I bought the Freud Raised Panel Completer set the other day and for some reason I can not make male & female cuts, that is one cut is face down the other on end straight up they always seem to be male - male or what ever, they do not fit together. I have the Freud DVD on this product and have viewed it countless times and still no fit ,is there a trick to this, or what am I not seeing? Help I am up to my knees in sawdust and running out of wood!
RobW


----------



## Hamlin (Dec 25, 2005)

Hi,

Be sure that the bit height is 3/8" above the table. 

Freud site link: http://www.freudtools.com/p-112-drawer-lock-bits.aspx

Hope this helps.


----------



## bobj3 (Jan 17, 2006)

Hi RobW

The key is a push block the norm,, check out the video below it will help you set up the bit and show how to use it with the push block ...that's stuck on to the work stock with double sided carpet tape.
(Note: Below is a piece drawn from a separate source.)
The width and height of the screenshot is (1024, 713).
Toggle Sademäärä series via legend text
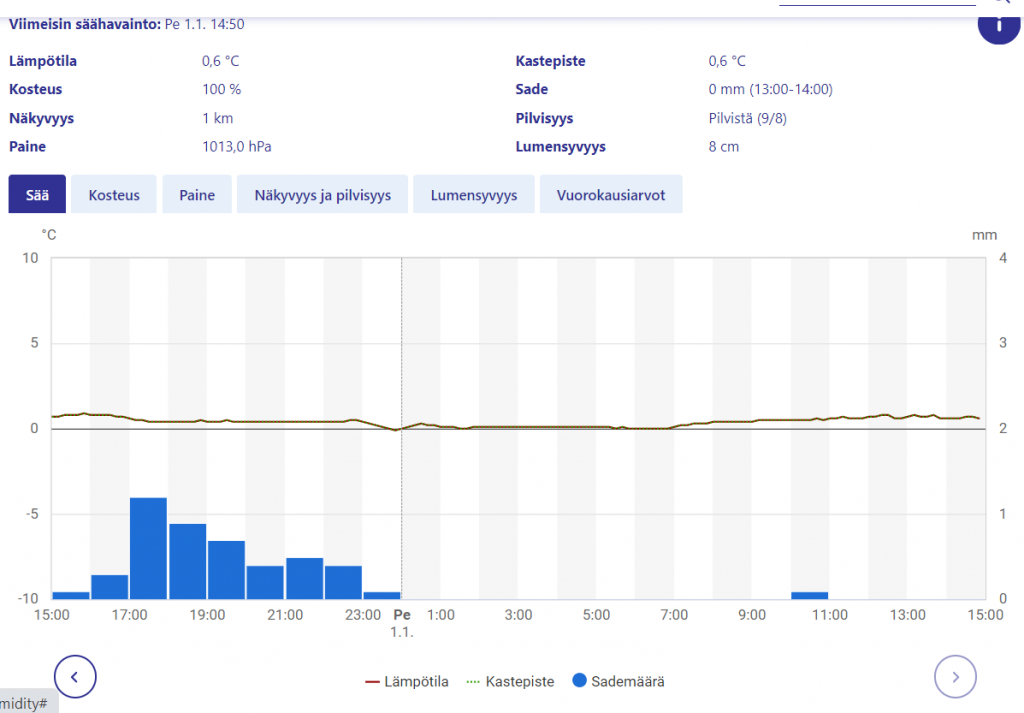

http://www.mlcswoodworking.com/shopsite_sc/store/html/smarthtml/pages/bt_door.html#drawer_lock_video_anchor

NOTE*** don't go cheap on the double sided carpet tape use the best with the nylon threads in the tape plus it's super sticky...you don't want the stock to slip when you push it by the bit... 

===========


----------



## RobW (Apr 12, 2008)

SUCCESS is mine thanks to Ken and Bj.
I had to build a fence, set the correct hight to 3/8 above table and it was suddenly easy.
THANK YOU ONCE AGAIN - RobW


----------